Authors: Dan E. Moldea
Rozelle and the NFL responded to Kennedy's demands at the NFL owners meeting in St. Louis on May 22, 1963, by creating a new arm of the NFL: NFL Security. Previously, such investigations had been handled informally under both Bert Bell and Rozelle. Specifically under Bell, the NFL had established a loose-knit network of private investigators around the country.
Selected to head NFL Security and streamline the NFL security network was fifty-three-year-old Captain James Hamilton, a tall, well-built man who was the chief of the Organized Crime Intelligence Division of the Los Angeles Police Department.

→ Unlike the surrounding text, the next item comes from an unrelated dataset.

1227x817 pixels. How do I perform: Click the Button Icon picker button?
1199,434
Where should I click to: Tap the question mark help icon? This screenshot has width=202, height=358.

A police officer for twenty-six years, Hamilton was to serve as the liaison among the NFL headquarters, various law-enforcement agencies, and the private investigators hired by the NFL in each of the cities where professional football was played.
“It's largely a preventive measure,” Rozelle told reporters. “He [Hamilton] will also be available for consultation by the players.” Using the Detroit Lions as an example of how Hamilton would be used, Rozelle said that if there were rumors that players would be on a bus with known gamblers, “a trip like that will have to be checked out and clarified.” He added that if NFL Security had existed the previous year, the entire NFL gambling scandal probably would not have occurred.
Hamilton had been recommended by Bob Kennedy and
Los
Angeles Times
ace crime reporter Jack Tobin, who each cited Hamilton's contributions to the Senate Rackets Committee. Hamilton had also received high praise for his investigations of the underworld from the Special Crime Study Commission on Organized Crime in California, which had worked in concert with the Kefauver Committee.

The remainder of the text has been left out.